A brief history of AML directives
In 1991, the EU established the first AML Directive (1AMLD) in order to combat money laundering via organized crime in the represented states. The 1AMLD established 40 recommendations that primarily focused on the responsibilities of the banks and financial institutions in order to combat money laundering.
The directive stated that, while criminals may be the initiators of money laundering practices, “preventing the financial system from being used for money laundering is a task which cannot be carried out by the authorities responsible for combating this phenomenon without the cooperation of credit and financial institutions and their supervisory authorities.”
The EU cannot directly create laws for its member states, but they can establish and implement rules that the member states must follow in order to maintain a position within the union.
The 1AMLD required countries that are members of the EU to create legislation to ensure that financial institutions established new policies such as Customer Due Diligence (CDD) and Know Your Customer (KYC) procedures. This legislation had to ensure that these institutions followed these procedures with a client during their interactions and maintain records for up to five years thereafter.
The second AML directive wasn’t established until December 2001. The 2AMLD was established to fix some of the shortcomings of the previous directive including broadening the definition of financial institutions to include “Non-Banking Financial Institutions.” The most notable addition to this directive was lawyers and their rights to secrecy if it involved money laundering.

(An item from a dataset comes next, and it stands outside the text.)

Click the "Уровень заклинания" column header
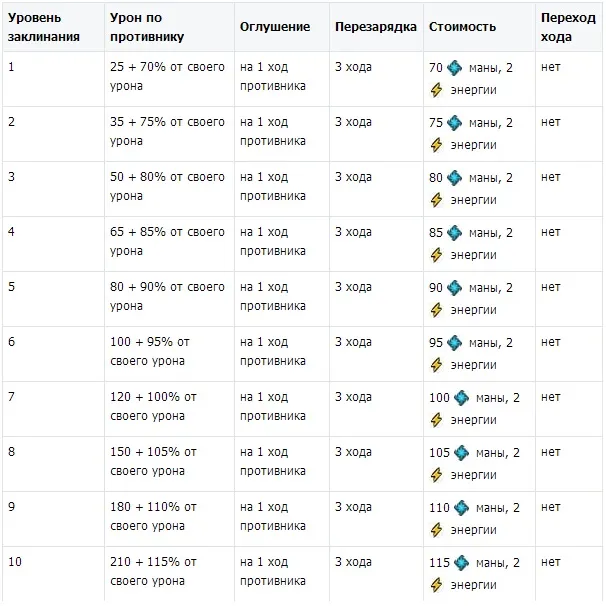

The 3AMLD took effect in 2005 and included casinos and accountants as entities obligated to follow CDD and KYC standards. However, the primary goal of the 3AMLD was to target terrorist organizations and to ensure that entities were doing their due diligence to ensure they were not providing funding to terrorists.
The latest AML directives
After 10 years of silence, the EU set into motion the fourth AML directive in 2015. The goal of the 4AMLD was to provide more clarity on the obligations of entities to ensure they were following CDD policies. The 4AMLD also followed the same path as previous directives by widening the scope to institutions that hadn’t previously been included, such as gambling-based firms.
The directive also included the requirement that participating member states establish UBOs. These UBOs would appear on national registries and include anyone who owned 25% or more of a legal entity.
The establishment of UBOs was to combat shadow companies that some financial criminals had established in order to hide their illegal activity.
Unlike previous directives, a majority of the countries in the EU found it challenging to meet the expectations of the 4AMLD by the deadline established by the EU. Cyprus was among these countries.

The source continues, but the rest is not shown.